Navigate to the log viewer
-
Return to the OpenShift Console (use the OCP Console tab at the top of this page). Navigate to Observe → Logs.
You’ll see a Forbidden — Missing permissions to get logs error:
This is expected. Because you’re logged in as a regular user (
user1), OpenShift restricts log access to only your namespace for security. Cluster-wide log access is reserved for cluster administrators.
Filter to mortgage-ai
-
Click Show Query to open the query editor:
Enter this LogQL query to scope the logs to your namespace:
{ log_type="application", kubernetes_namespace_name="wksp-user1" }Click Run Query. You should now see only logs from the mortgage-ai pods.

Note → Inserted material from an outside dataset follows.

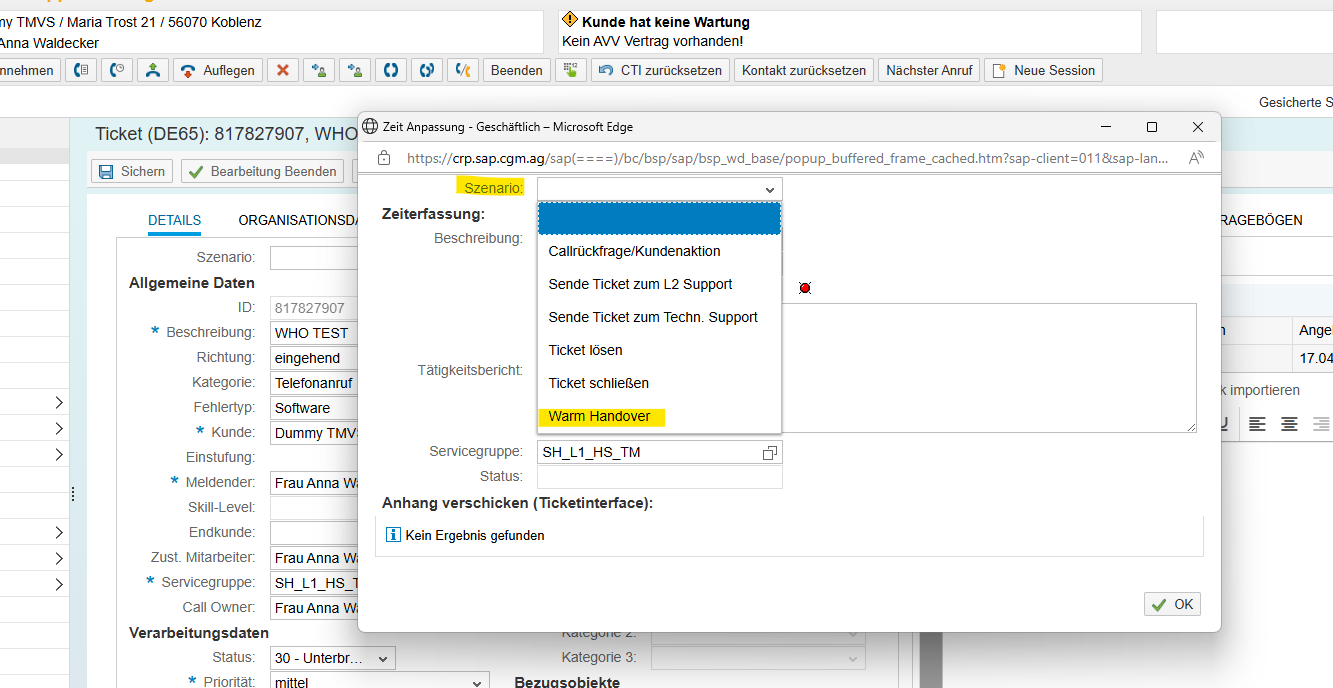Click the red X reject call toolbar icon
Image resolution: width=1333 pixels, height=688 pixels.
[x=282, y=70]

log_type="application"filters out infrastructure logs (kubelet, CRI-O). Thekubernetes_namespace_namelabel is injected automatically by the log collector.
Explore the UI logs
-
Narrow the view to the UI container and filter for
/api/calls. This strips out health probes and static assets, showing only real user interactions:{ log_type="application", kubernetes_namespace_name="wksp-user1", kubernetes_container_name="ui" } |= "/api/"You’ll see nginx access logs like:
10.131.0.19 - - [08/Apr/2026:00:26:48 +0000] "GET /api/chat HTTP/1.1" 101 2342 10.128.2.19 - - [08/Apr/2026:00:26:48 +0000] "GET /api/applications/2590/conditions HTTP/1.1" 200 1097 10.131.0.2 - - [08/Apr/2026:00:26:50 +0000] "GET / HTTP/1.1" 200 771 "-" "kube-probe/1.33"Notice the mix of real user traffic (
/api/chat,/api/applications/…) and Kubernetes health probes (kube-probe). The UI proxies API calls, so you see the complete request flow from the user’s browser.

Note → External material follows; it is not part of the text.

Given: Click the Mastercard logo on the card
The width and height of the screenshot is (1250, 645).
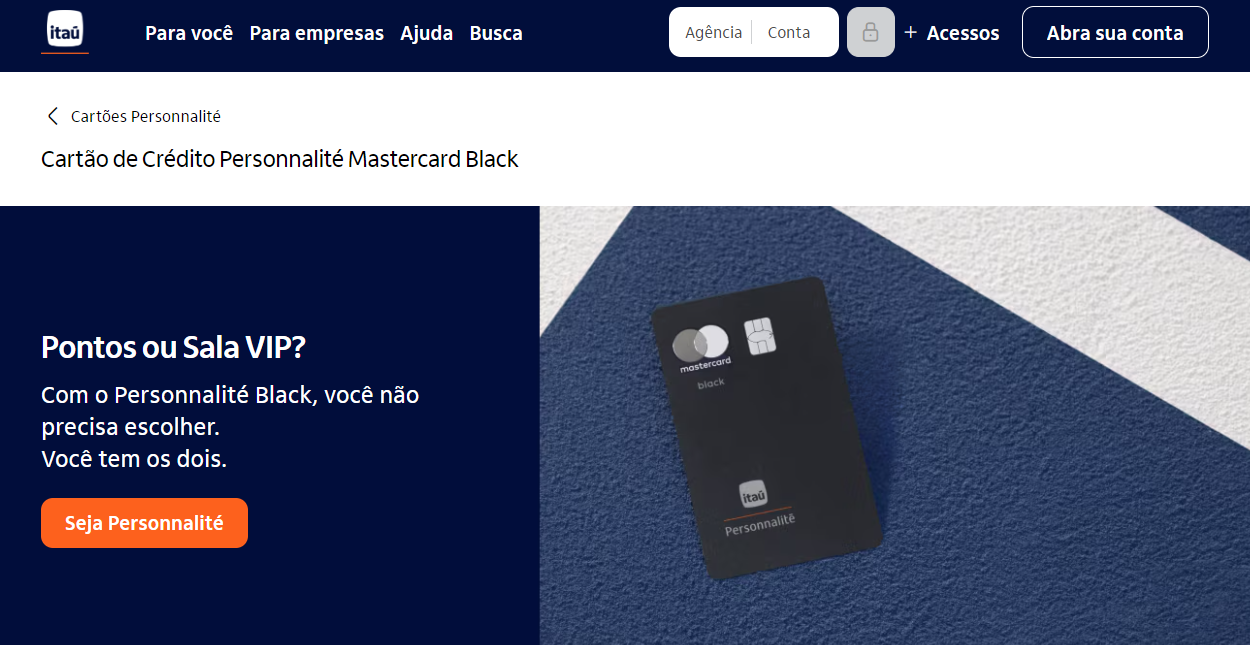Looking at the screenshot, I should (x=703, y=349).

Filter for specific traffic
-
Add a pipeline filter to find only chat-related entries:
{ log_type="application", kubernetes_namespace_name="wksp-user1", kubernetes_container_name="ui" } |= "/api/chat"The
|=operator is a case-sensitive substring filter. Try also|= "404"to find failed requests, or|= "500"to find server errors.After running the query, you’ll see the matching log entries with full metadata:
The traffic you generated in Module 1 should already appear in these logs. WebSocket connections (chat sessions) show as HTTP 101 upgrades.

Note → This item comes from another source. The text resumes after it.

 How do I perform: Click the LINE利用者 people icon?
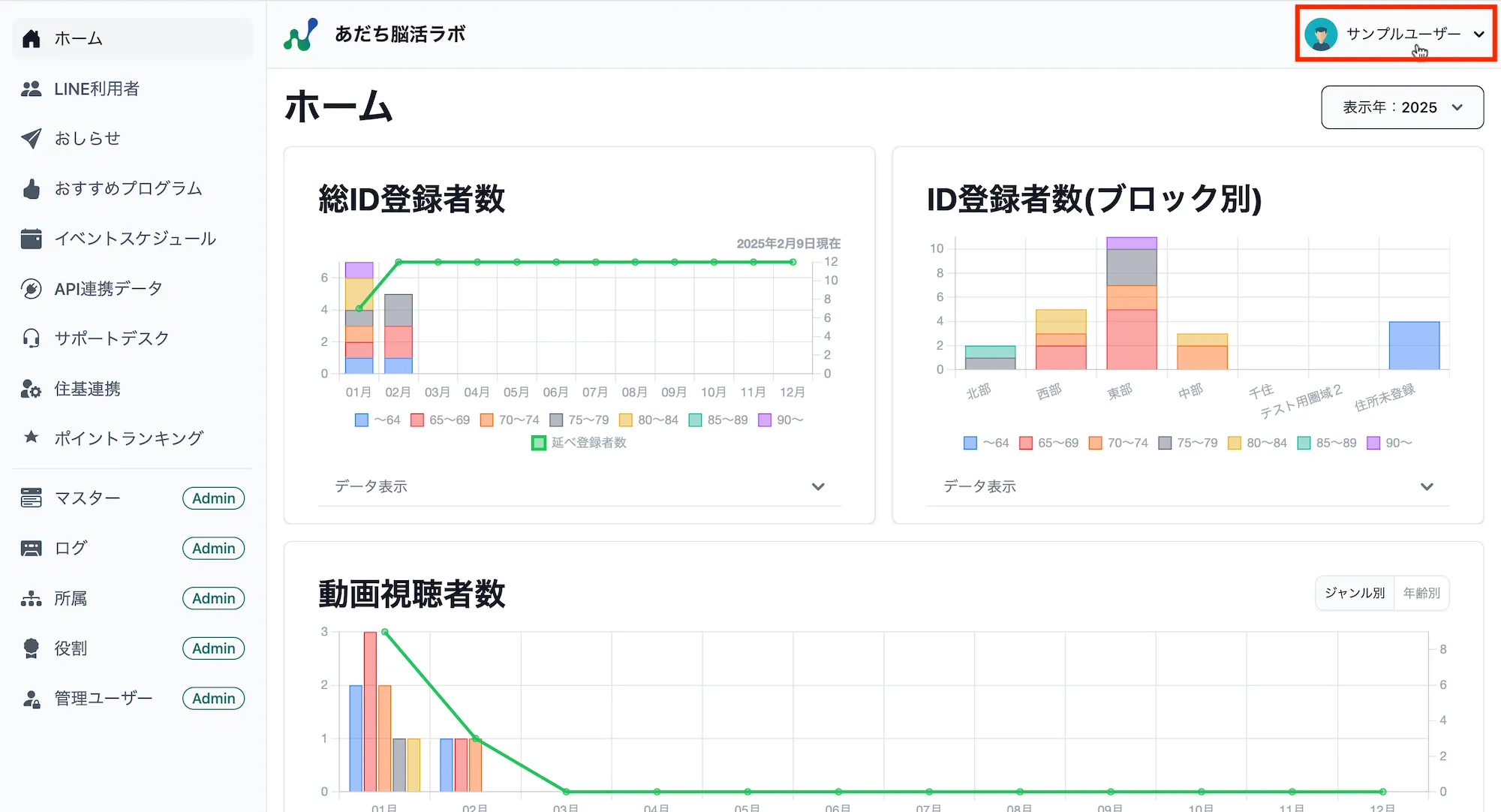[31, 89]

Compare with API container logs (click to expand)
The API container (api) shows the server-side processing: FastAPI access logs, MLflow warnings, and agent responses:
{ log_type="application", kubernetes_namespace_name="wksp-user1", kubernetes_container_name="api" }
Sample output:
INFO: 10.131.1.212:45042 - "GET /api/applications/2590/risk-assessment HTTP/1.1" 200 OK
WARNING mlflow.utils.autologging_utils: Encountered unexpected error during autologging...
You can see the same /api/ requests in both the UI and API logs. The UI shows the incoming request, and the API shows how it was processed.
| In production, containers are ephemeral. When a pod restarts or gets redeployed, its local logs vanish. LokiStack persists logs beyond pod lifetime, making post-incident investigation possible. For multi-agent systems, correlating logs across API, UI, and database containers is essential for understanding end-to-end request flow. |
Module summary
What you accomplished:
-
Explored the Grafana dashboard with HTTP and AI-specific agent metrics
-
Filtered application logs with LokiStack and LogQL queries
-
Correlated log entries across API and UI containers
Key takeaways:
-
Agentic apps need metrics beyond HTTP: token usage, inference latency, routing decisions, and tool success rates
-
Logs provide the detail that metrics aggregate away. This detail is essential for debugging ephemeral containers.
-
Metrics answer "how much?" and "how fast?". Logs answer "what exactly happened?"
Next steps:
Module 4 will introduce MLflow tracing, the key to understanding why things happen, not just what is happening.